Excerpts from a dataset
((

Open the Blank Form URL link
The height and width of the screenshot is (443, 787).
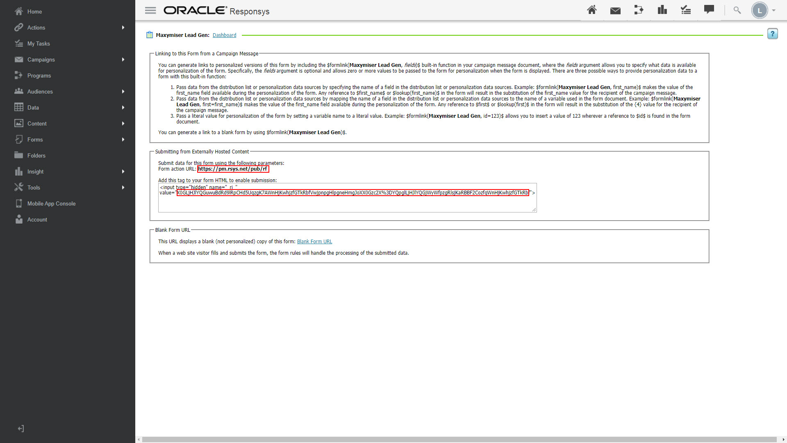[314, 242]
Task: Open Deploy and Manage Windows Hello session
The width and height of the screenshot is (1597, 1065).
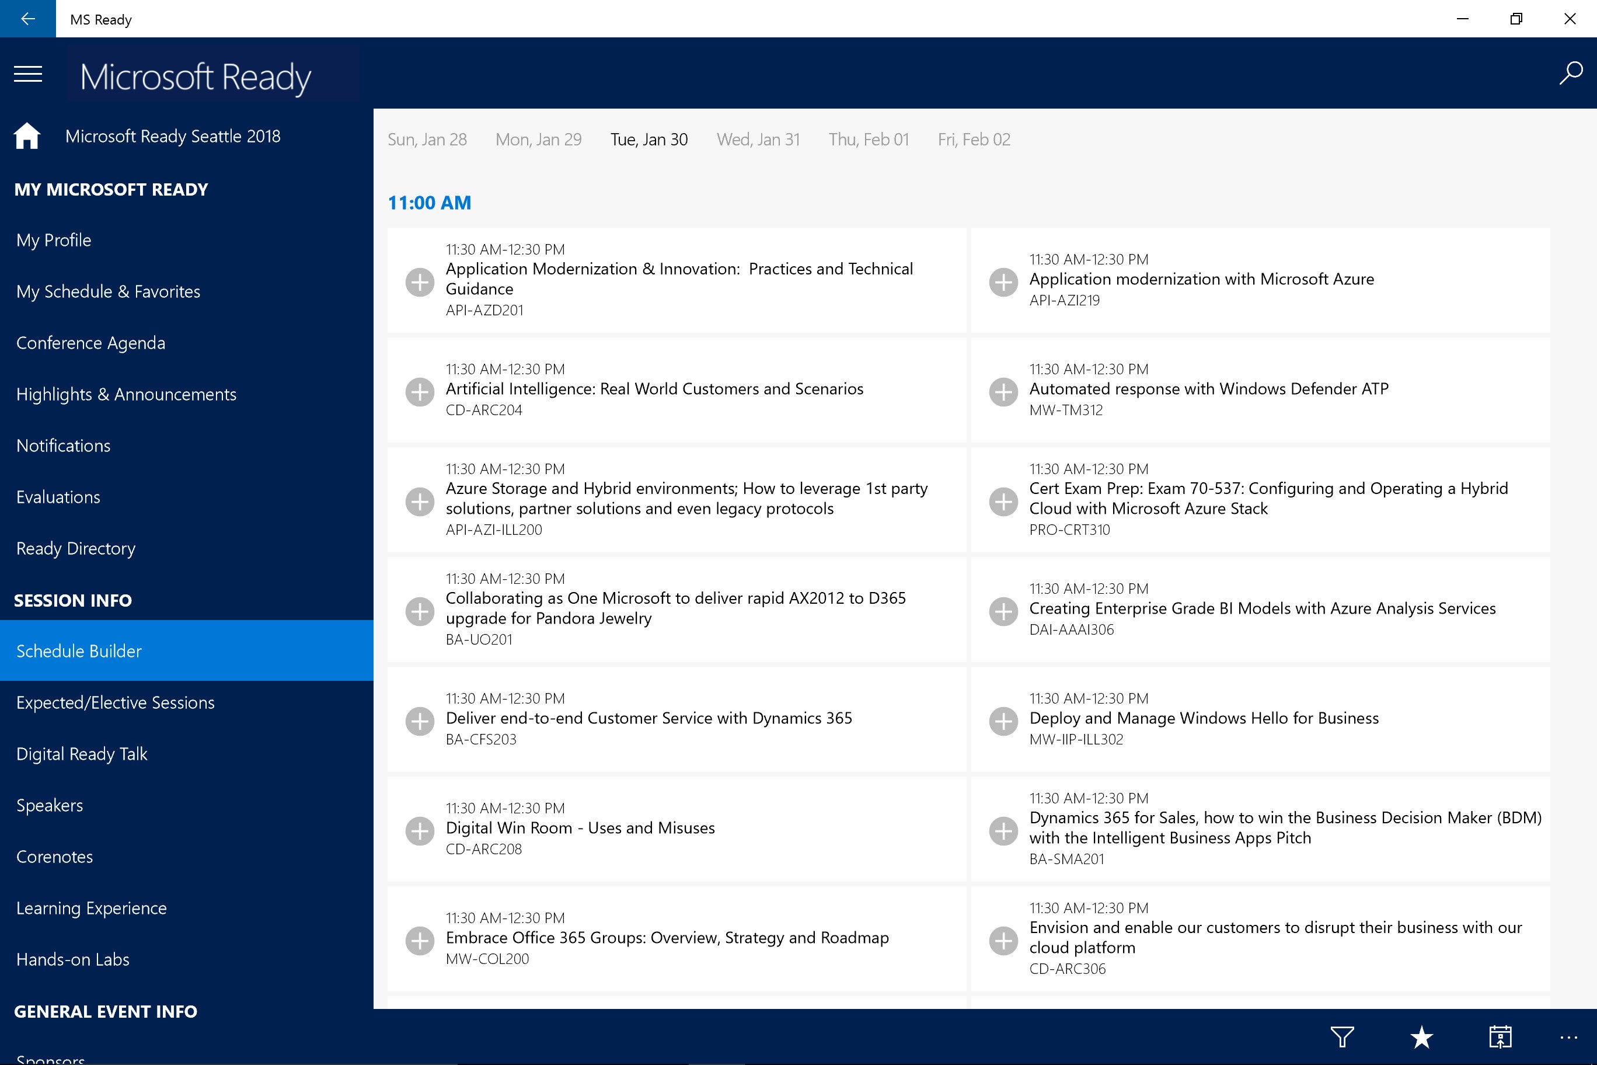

))

Exact wording is required throughout: write out all the records, but no pictures.

> OUTPUT FOR THIS TASK
Open the Blank Form URL link
The height and width of the screenshot is (443, 787).
[314, 242]
Task: Open Deploy and Manage Windows Hello session
The width and height of the screenshot is (1597, 1065).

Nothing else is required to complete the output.